# Input rows start

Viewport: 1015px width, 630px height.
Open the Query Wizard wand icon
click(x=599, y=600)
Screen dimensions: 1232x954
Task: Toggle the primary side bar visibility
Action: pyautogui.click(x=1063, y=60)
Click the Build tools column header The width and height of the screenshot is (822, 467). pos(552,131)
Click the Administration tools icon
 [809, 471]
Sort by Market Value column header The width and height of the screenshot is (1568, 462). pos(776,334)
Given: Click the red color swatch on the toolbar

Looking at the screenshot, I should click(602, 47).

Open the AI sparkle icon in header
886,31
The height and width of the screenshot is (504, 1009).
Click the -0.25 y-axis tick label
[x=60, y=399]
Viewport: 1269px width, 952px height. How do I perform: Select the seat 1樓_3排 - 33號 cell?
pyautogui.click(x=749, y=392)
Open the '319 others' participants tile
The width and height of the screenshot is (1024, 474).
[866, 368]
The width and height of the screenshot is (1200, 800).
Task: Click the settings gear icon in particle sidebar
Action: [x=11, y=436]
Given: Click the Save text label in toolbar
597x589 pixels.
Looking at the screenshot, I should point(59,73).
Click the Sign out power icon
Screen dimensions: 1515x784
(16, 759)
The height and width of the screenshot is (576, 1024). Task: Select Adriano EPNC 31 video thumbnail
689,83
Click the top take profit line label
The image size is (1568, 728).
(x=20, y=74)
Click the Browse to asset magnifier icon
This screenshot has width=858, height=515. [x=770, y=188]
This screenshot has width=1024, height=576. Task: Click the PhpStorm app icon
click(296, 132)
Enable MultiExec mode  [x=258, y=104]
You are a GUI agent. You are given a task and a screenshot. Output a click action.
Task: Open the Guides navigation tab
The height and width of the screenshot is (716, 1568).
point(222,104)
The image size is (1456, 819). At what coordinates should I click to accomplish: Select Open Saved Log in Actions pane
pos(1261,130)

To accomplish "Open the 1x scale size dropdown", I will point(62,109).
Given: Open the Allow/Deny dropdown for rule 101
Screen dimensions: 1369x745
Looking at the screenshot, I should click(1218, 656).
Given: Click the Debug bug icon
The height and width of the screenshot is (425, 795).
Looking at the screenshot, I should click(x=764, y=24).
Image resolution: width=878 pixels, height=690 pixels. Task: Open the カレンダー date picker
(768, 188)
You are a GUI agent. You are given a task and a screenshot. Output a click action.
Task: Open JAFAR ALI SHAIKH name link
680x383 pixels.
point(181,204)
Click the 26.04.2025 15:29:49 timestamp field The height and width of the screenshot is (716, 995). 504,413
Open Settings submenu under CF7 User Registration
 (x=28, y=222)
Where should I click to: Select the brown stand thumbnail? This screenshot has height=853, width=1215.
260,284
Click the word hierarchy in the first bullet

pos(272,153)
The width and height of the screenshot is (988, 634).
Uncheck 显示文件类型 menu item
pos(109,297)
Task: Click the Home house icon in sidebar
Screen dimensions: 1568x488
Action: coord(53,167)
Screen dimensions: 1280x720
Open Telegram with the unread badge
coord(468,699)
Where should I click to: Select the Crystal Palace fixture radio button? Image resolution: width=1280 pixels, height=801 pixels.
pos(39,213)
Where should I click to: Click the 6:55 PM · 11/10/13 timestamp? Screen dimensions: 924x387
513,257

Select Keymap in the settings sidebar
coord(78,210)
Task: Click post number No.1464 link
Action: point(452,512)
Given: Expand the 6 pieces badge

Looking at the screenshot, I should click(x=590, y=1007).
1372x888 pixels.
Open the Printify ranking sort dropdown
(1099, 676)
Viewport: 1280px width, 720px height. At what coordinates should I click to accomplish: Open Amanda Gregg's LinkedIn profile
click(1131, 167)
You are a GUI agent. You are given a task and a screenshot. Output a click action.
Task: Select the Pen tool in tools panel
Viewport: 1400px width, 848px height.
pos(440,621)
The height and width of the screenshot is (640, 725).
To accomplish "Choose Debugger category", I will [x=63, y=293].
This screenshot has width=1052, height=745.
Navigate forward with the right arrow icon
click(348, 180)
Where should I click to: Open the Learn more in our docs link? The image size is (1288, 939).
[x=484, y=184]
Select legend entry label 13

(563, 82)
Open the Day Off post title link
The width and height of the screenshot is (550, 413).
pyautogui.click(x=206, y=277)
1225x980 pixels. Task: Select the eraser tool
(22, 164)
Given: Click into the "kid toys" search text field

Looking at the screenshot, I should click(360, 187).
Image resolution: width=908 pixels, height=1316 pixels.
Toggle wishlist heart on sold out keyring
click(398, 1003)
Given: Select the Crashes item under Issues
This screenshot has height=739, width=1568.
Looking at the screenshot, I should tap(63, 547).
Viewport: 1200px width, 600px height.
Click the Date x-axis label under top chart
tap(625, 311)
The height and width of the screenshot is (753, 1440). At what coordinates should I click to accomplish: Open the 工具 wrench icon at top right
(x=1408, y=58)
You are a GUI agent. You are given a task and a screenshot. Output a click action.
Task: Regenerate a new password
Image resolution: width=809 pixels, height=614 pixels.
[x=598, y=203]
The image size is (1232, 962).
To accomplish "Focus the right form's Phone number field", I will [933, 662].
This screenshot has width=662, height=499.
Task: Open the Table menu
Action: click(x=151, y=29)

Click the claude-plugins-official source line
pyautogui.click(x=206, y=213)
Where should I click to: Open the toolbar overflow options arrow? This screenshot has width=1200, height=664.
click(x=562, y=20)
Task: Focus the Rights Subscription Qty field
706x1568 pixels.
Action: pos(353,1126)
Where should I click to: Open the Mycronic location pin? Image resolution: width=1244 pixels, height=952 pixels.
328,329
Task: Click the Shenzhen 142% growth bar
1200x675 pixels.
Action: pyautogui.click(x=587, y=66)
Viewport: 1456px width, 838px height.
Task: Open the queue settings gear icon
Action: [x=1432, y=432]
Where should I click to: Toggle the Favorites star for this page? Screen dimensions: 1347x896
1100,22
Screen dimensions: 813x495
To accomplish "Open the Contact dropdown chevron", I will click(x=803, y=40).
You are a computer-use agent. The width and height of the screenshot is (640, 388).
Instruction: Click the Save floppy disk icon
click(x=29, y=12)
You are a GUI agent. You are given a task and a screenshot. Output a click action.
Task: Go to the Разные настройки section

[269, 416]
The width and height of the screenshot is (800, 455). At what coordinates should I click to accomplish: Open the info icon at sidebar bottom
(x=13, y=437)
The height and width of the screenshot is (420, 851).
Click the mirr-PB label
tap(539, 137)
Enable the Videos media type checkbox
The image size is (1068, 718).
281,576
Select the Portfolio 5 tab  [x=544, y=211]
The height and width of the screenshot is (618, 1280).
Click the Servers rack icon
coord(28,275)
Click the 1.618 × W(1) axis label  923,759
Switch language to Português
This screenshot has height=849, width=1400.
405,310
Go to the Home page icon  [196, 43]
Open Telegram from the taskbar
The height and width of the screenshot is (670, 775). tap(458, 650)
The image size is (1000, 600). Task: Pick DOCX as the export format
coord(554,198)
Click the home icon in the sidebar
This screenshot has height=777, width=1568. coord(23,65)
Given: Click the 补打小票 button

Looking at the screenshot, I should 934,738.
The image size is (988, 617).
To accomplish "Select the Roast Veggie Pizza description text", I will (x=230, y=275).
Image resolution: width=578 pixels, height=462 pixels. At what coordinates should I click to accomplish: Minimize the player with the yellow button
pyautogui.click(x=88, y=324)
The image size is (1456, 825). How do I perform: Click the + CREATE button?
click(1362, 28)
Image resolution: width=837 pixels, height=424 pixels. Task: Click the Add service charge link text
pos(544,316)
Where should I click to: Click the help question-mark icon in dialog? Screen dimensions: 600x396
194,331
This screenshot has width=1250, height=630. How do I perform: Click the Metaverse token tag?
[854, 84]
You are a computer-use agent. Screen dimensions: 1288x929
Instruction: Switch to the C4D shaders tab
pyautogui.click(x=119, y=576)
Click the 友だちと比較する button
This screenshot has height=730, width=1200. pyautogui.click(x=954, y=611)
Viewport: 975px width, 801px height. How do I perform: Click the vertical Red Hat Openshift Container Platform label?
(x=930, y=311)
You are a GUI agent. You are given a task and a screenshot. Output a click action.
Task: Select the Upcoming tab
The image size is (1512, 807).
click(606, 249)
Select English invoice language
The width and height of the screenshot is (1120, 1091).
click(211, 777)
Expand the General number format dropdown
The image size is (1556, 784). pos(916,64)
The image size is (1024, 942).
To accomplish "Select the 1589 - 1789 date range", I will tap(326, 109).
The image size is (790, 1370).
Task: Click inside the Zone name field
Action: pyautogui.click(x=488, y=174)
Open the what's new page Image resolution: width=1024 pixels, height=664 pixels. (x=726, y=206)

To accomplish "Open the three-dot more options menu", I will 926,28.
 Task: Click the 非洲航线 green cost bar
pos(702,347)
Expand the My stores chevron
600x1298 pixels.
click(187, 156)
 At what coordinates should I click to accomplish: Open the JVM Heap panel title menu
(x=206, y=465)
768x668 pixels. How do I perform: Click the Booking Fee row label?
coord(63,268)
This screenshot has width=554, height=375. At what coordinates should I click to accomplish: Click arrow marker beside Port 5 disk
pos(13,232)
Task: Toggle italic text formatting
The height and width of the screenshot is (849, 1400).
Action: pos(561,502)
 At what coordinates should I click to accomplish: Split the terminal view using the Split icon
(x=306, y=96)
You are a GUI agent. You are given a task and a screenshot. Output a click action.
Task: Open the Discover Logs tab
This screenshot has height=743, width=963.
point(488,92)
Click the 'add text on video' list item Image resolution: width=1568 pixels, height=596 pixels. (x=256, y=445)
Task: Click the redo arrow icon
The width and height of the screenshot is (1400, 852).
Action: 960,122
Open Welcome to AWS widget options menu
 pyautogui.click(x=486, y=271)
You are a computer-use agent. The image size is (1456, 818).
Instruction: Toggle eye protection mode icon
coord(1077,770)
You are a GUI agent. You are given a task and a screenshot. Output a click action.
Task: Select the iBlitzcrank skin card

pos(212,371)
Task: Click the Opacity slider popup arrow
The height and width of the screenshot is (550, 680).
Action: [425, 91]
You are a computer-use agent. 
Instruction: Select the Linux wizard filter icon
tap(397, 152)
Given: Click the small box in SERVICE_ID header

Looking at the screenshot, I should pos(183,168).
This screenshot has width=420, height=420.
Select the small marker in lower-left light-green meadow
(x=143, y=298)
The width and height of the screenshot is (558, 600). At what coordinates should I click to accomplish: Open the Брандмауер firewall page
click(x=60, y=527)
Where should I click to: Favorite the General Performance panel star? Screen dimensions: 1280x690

# Input rows end

__Request__:
Please pull the lines out of the listing above, starting at the line that contains "You are a computer-use agent. Screen" and stopping after the line that contains "pyautogui.click(x=486, y=271)". Reproduce them unchanged, and include nothing else.

__Solved problem__:
You are a computer-use agent. Screen dimensions: 1288x929
Instruction: Switch to the C4D shaders tab
pyautogui.click(x=119, y=576)
Click the 友だちと比較する button
This screenshot has height=730, width=1200. pyautogui.click(x=954, y=611)
Viewport: 975px width, 801px height. How do I perform: Click the vertical Red Hat Openshift Container Platform label?
(x=930, y=311)
You are a GUI agent. You are given a task and a screenshot. Output a click action.
Task: Select the Upcoming tab
The image size is (1512, 807).
click(606, 249)
Select English invoice language
The width and height of the screenshot is (1120, 1091).
click(211, 777)
Expand the General number format dropdown
The image size is (1556, 784). pos(916,64)
The image size is (1024, 942).
To accomplish "Select the 1589 - 1789 date range", I will tap(326, 109).
The image size is (790, 1370).
Task: Click inside the Zone name field
Action: pyautogui.click(x=488, y=174)
Open the what's new page Image resolution: width=1024 pixels, height=664 pixels. (x=726, y=206)

To accomplish "Open the three-dot more options menu", I will 926,28.
 Task: Click the 非洲航线 green cost bar
pos(702,347)
Expand the My stores chevron
600x1298 pixels.
click(187, 156)
 At what coordinates should I click to accomplish: Open the JVM Heap panel title menu
(x=206, y=465)
768x668 pixels. How do I perform: Click the Booking Fee row label?
coord(63,268)
This screenshot has width=554, height=375. At what coordinates should I click to accomplish: Click arrow marker beside Port 5 disk
pos(13,232)
Task: Toggle italic text formatting
The height and width of the screenshot is (849, 1400).
Action: pos(561,502)
 At what coordinates should I click to accomplish: Split the terminal view using the Split icon
(x=306, y=96)
You are a GUI agent. You are given a task and a screenshot. Output a click action.
Task: Open the Discover Logs tab
This screenshot has height=743, width=963.
point(488,92)
Click the 'add text on video' list item Image resolution: width=1568 pixels, height=596 pixels. (x=256, y=445)
Task: Click the redo arrow icon
The width and height of the screenshot is (1400, 852).
Action: 960,122
Open Welcome to AWS widget options menu
 pyautogui.click(x=486, y=271)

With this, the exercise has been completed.